::: Source information

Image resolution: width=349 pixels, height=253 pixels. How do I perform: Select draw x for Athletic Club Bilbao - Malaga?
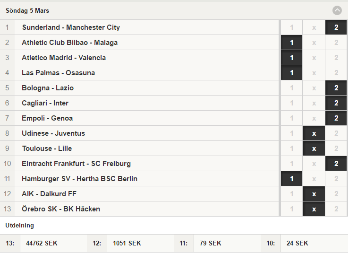point(314,43)
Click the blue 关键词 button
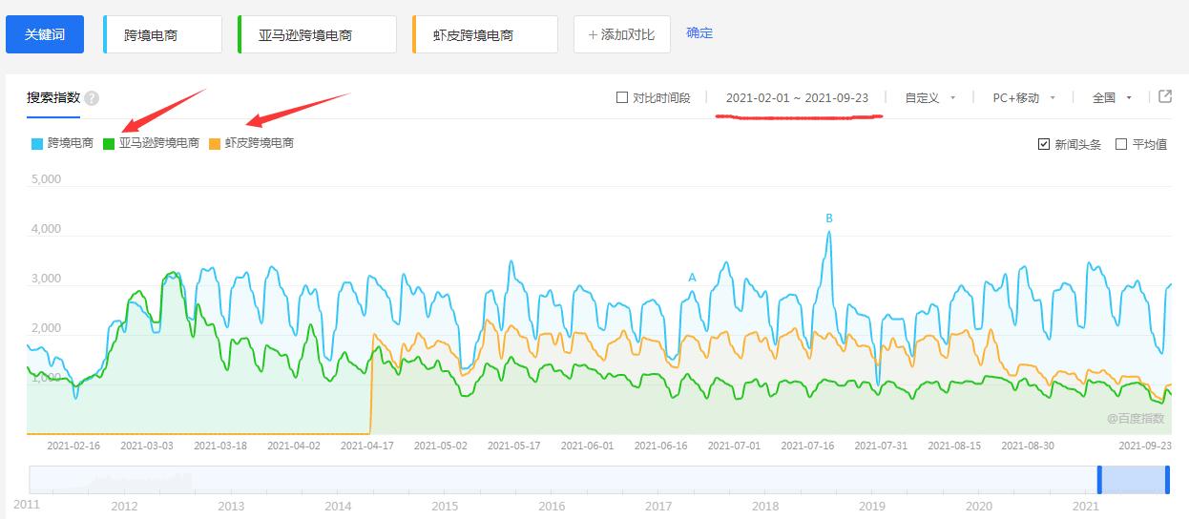Viewport: 1189px width, 519px height. tap(45, 34)
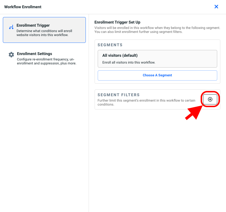Image resolution: width=226 pixels, height=212 pixels.
Task: Click the Enrollment Settings gear icon
Action: tap(11, 54)
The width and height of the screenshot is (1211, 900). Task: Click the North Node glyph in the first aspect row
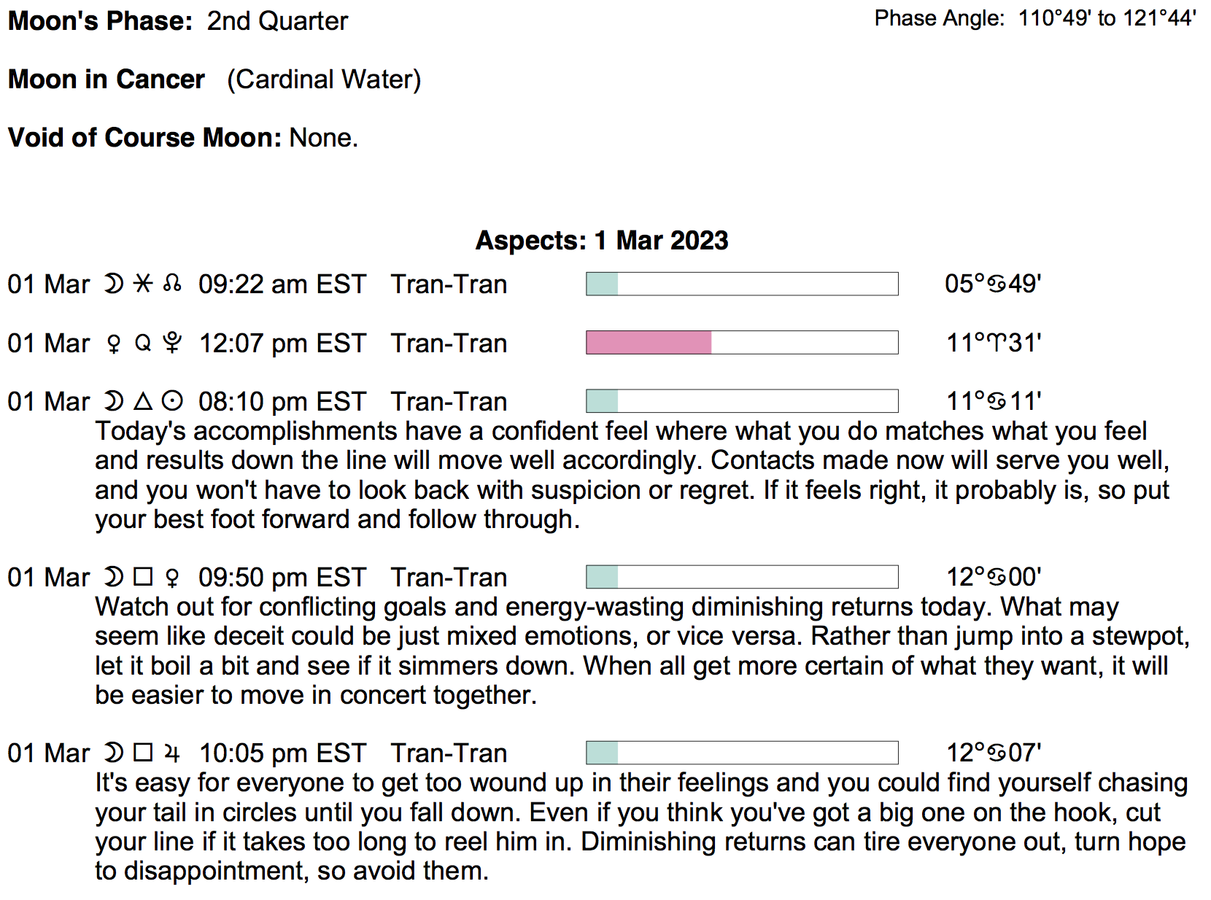(172, 284)
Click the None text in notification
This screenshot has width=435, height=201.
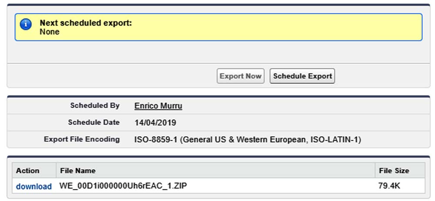click(x=50, y=32)
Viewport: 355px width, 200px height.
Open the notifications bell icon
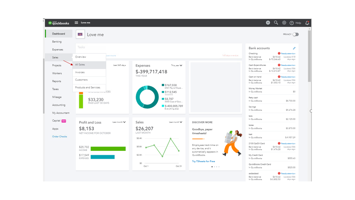pyautogui.click(x=307, y=23)
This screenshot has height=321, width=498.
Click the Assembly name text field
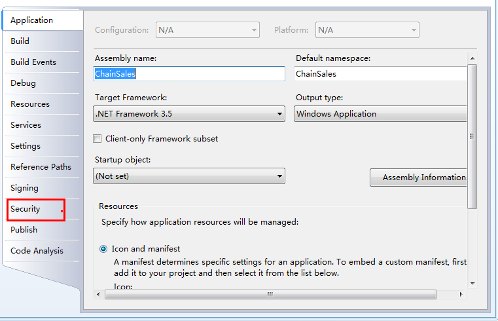pos(189,74)

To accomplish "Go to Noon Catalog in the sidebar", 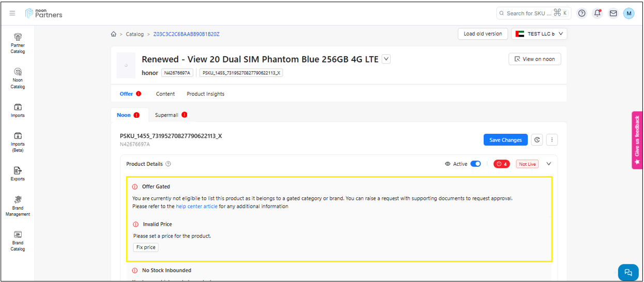I will click(x=18, y=78).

::::::

◆ Task prompt ◆
What to print is the stretch of entries from the line with "Click the None text in notification" up to and including the line with "This screenshot has height=321, width=498.". Please print it exactly and leave out the pictures.

◆ Problem solution ◆
Click the None text in notification
This screenshot has width=435, height=201.
click(x=50, y=32)
Viewport: 355px width, 200px height.
Open the notifications bell icon
pyautogui.click(x=307, y=23)
This screenshot has height=321, width=498.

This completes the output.